--- THE RECORDS ---
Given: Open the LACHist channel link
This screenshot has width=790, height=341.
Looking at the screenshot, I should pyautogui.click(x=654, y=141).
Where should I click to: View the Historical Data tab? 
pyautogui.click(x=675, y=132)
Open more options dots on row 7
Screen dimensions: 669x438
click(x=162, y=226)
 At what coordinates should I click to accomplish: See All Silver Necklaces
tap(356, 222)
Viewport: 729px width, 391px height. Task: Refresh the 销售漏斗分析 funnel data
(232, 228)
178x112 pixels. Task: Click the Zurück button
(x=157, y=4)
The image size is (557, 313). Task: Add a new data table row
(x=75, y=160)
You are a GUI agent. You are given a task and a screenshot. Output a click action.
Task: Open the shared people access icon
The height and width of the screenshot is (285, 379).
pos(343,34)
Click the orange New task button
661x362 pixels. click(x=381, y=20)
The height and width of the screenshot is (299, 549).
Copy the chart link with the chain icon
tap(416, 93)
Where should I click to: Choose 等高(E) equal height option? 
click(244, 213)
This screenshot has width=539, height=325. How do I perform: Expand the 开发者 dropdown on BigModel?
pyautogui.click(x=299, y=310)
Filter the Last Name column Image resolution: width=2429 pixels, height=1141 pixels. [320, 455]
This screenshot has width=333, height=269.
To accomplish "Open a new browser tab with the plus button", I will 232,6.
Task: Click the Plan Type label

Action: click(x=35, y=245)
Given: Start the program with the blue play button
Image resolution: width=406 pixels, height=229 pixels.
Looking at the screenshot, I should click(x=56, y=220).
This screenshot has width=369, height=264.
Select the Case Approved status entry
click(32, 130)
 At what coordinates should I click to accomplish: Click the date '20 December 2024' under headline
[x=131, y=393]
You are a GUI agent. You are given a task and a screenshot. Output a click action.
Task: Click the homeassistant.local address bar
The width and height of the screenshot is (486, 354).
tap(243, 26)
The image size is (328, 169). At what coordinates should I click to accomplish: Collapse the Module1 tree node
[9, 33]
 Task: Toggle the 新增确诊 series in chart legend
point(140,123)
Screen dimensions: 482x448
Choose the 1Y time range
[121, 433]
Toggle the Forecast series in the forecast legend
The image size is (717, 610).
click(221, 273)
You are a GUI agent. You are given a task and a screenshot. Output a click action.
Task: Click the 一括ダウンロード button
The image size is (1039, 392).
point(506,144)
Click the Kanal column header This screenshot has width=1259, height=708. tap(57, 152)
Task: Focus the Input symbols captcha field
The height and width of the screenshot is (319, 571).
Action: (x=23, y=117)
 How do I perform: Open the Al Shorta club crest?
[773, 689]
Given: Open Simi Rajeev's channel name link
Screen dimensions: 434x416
---
PROBLEM REQUIREMENTS: Using the data above, return each line exactly as written.

RESPONSE BOX:
Given: Open the LACHist channel link
This screenshot has width=790, height=341.
Looking at the screenshot, I should pyautogui.click(x=654, y=141).
Where should I click to: View the Historical Data tab? 
pyautogui.click(x=675, y=132)
Open more options dots on row 7
Screen dimensions: 669x438
click(x=162, y=226)
 At what coordinates should I click to accomplish: See All Silver Necklaces
tap(356, 222)
Viewport: 729px width, 391px height. Task: Refresh the 销售漏斗分析 funnel data
(232, 228)
178x112 pixels. Task: Click the Zurück button
(x=157, y=4)
The image size is (557, 313). Task: Add a new data table row
(x=75, y=160)
You are a GUI agent. You are given a task and a screenshot. Output a click action.
Task: Open the shared people access icon
The height and width of the screenshot is (285, 379).
pos(343,34)
Click the orange New task button
661x362 pixels. click(x=381, y=20)
The height and width of the screenshot is (299, 549).
Copy the chart link with the chain icon
tap(416, 93)
Where should I click to: Choose 等高(E) equal height option? 
click(244, 213)
This screenshot has width=539, height=325. How do I perform: Expand the 开发者 dropdown on BigModel?
pyautogui.click(x=299, y=310)
Filter the Last Name column Image resolution: width=2429 pixels, height=1141 pixels. [320, 455]
This screenshot has width=333, height=269.
To accomplish "Open a new browser tab with the plus button", I will 232,6.
Task: Click the Plan Type label

Action: click(x=35, y=245)
Given: Start the program with the blue play button
Image resolution: width=406 pixels, height=229 pixels.
Looking at the screenshot, I should click(x=56, y=220).
This screenshot has width=369, height=264.
Select the Case Approved status entry
click(32, 130)
 At what coordinates should I click to accomplish: Click the date '20 December 2024' under headline
[x=131, y=393]
You are a GUI agent. You are given a task and a screenshot. Output a click action.
Task: Click the homeassistant.local address bar
The width and height of the screenshot is (486, 354).
tap(243, 26)
The image size is (328, 169). At what coordinates should I click to accomplish: Collapse the Module1 tree node
[9, 33]
 Task: Toggle the 新增确诊 series in chart legend
point(140,123)
Screen dimensions: 482x448
Choose the 1Y time range
[121, 433]
Toggle the Forecast series in the forecast legend
The image size is (717, 610).
click(221, 273)
You are a GUI agent. You are given a task and a screenshot. Output a click action.
Task: Click the 一括ダウンロード button
The image size is (1039, 392).
point(506,144)
Click the Kanal column header This screenshot has width=1259, height=708. tap(57, 152)
Task: Focus the Input symbols captcha field
The height and width of the screenshot is (319, 571).
Action: (x=23, y=117)
 How do I perform: Open the Al Shorta club crest?
[773, 689]
Given: Open Simi Rajeev's channel name link
Screen dimensions: 434x416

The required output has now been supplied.